Part of a data file

--- START ---

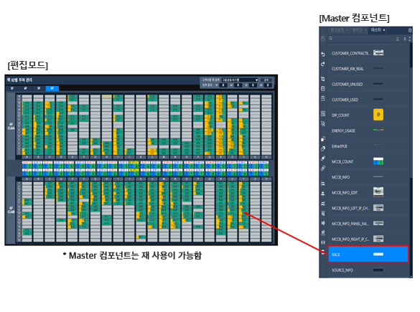Open the customer rack search dropdown

(240, 80)
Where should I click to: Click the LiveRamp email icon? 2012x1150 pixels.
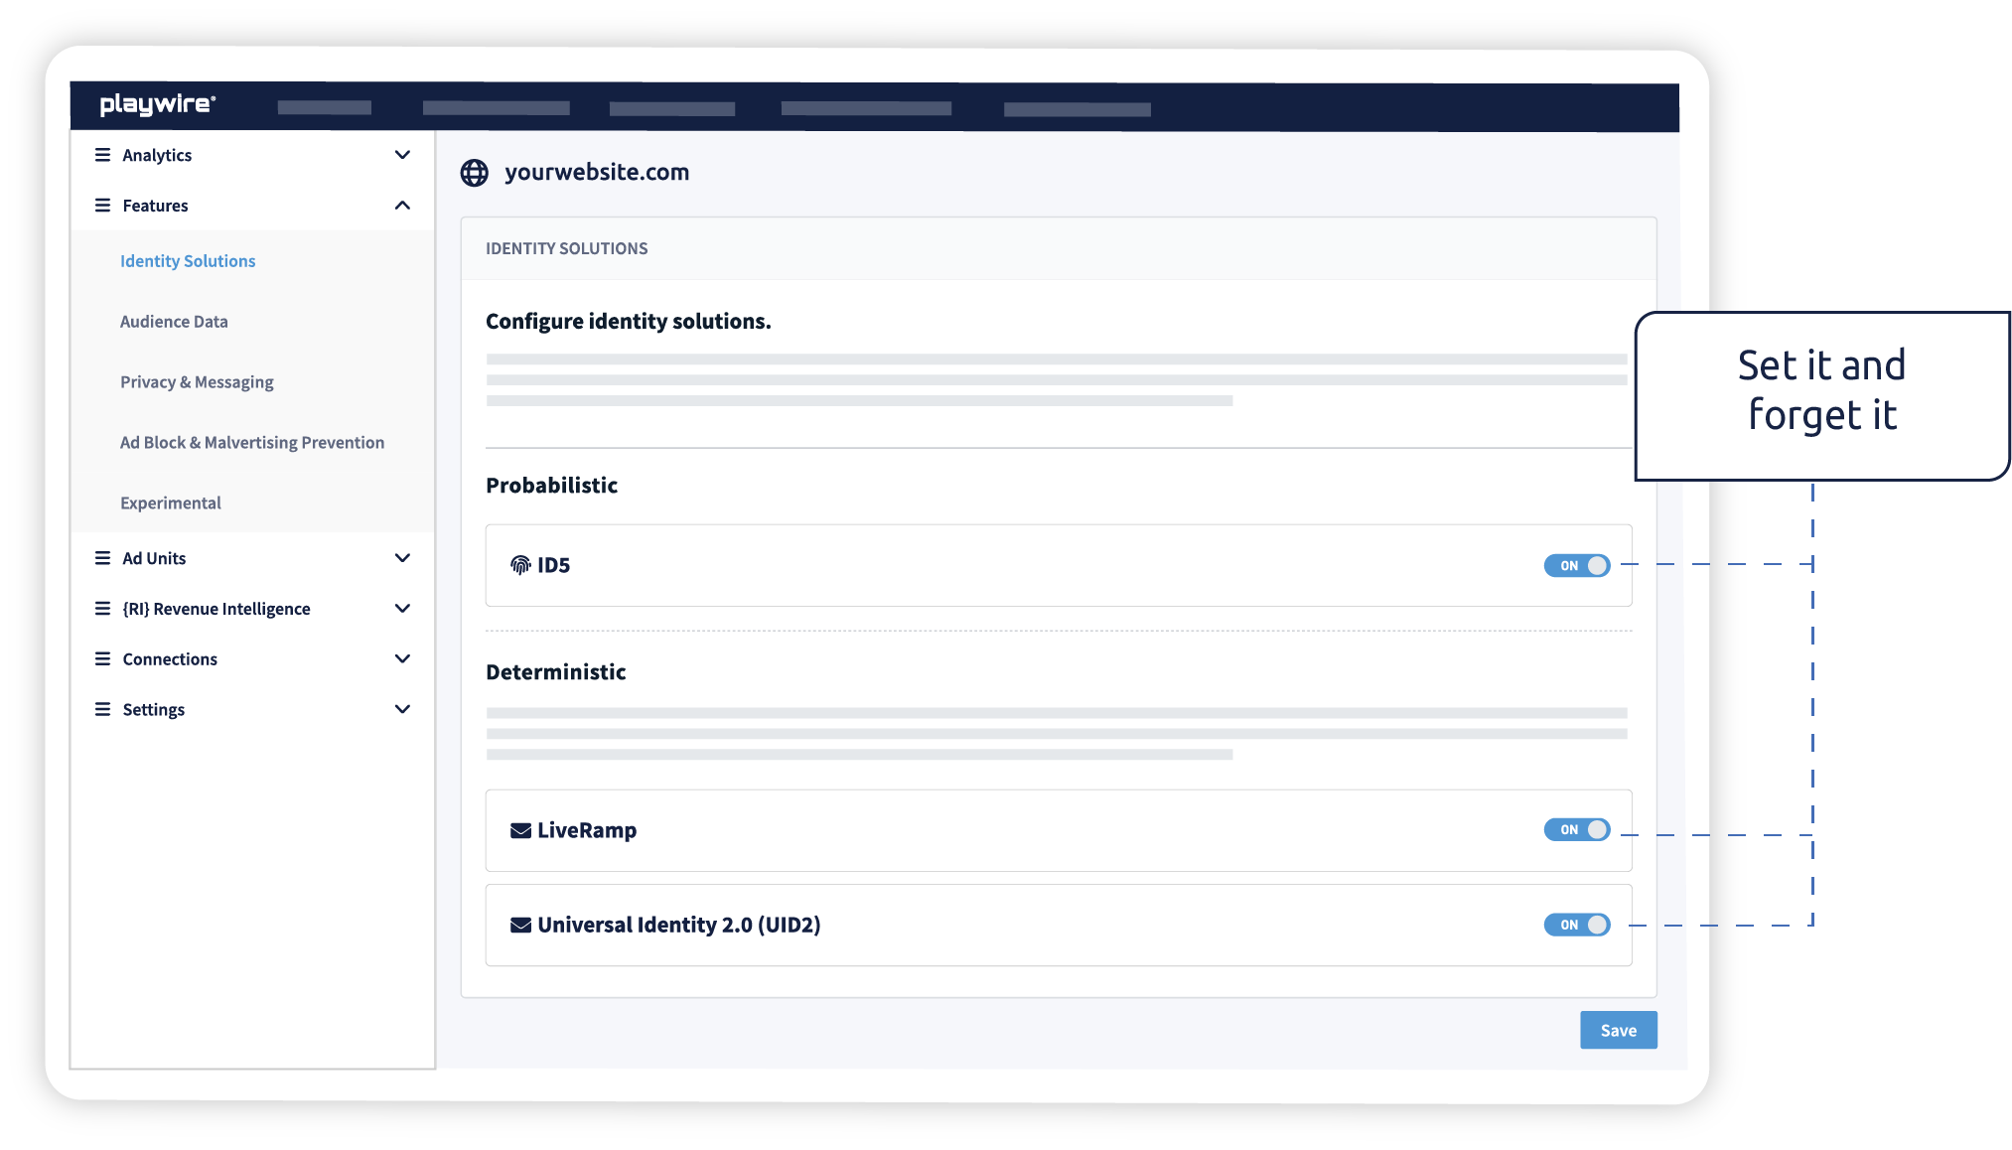pos(519,829)
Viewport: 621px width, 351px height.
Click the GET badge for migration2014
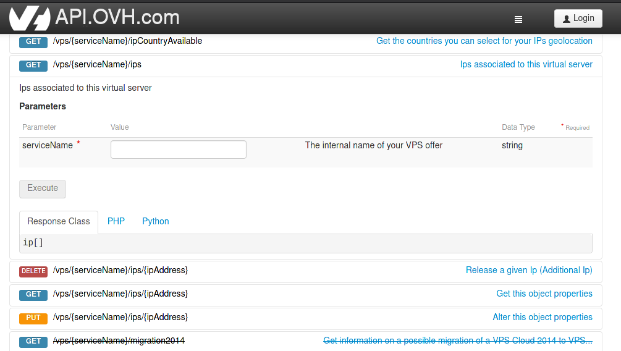(33, 341)
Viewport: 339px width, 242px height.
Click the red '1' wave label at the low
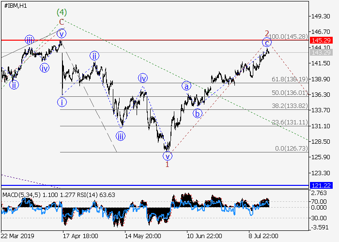click(x=167, y=165)
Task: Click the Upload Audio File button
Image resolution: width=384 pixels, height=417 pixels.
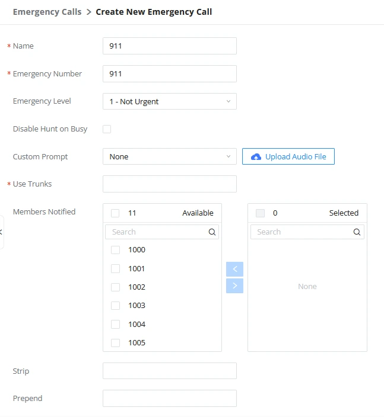Action: point(288,156)
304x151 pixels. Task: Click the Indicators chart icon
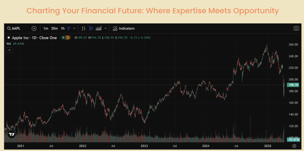coord(115,29)
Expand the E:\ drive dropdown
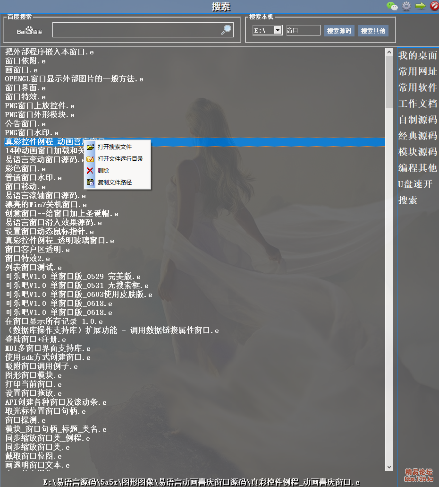The image size is (439, 487). (278, 30)
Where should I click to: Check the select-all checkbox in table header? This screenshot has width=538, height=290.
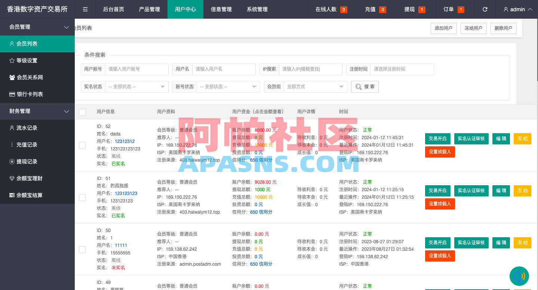82,112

--- END ---

#### [TASK OBJECTIVE]
Convert every non-blank line of the material into a Markdown table with the columns "Row" and "Line," numbering the rows in order. Leave the pictures out.

#### [PROBLEM SOLUTION]
| Row | Line |
|---|---|
| 1 | Open the customer rack search dropdown |
| 2 | (240, 80) |
| 3 | Where should I click to: Click the LiveRamp email icon? 2012x1150 pixels. |
| 4 | pos(519,829) |
| 5 | Viewport: 621px width, 351px height. |
| 6 | Click the GET badge for migration2014 |
| 7 | (33, 341) |
| 8 | Viewport: 339px width, 242px height. |
| 9 | Click the red '1' wave label at the low |
| 10 | click(x=167, y=165) |
| 11 | Task: Click the Upload Audio File button |
| 12 | Image resolution: width=384 pixels, height=417 pixels. |
| 13 | Action: point(288,156) |
| 14 | 304x151 pixels. Task: Click the Indicators chart icon |
| 15 | coord(115,29) |
| 16 | Expand the E:\ drive dropdown |
| 17 | The image size is (439, 487). (278, 30) |
| 18 | Where should I click to: Check the select-all checkbox in table header? This screenshot has width=538, height=290. |
| 19 | 82,112 |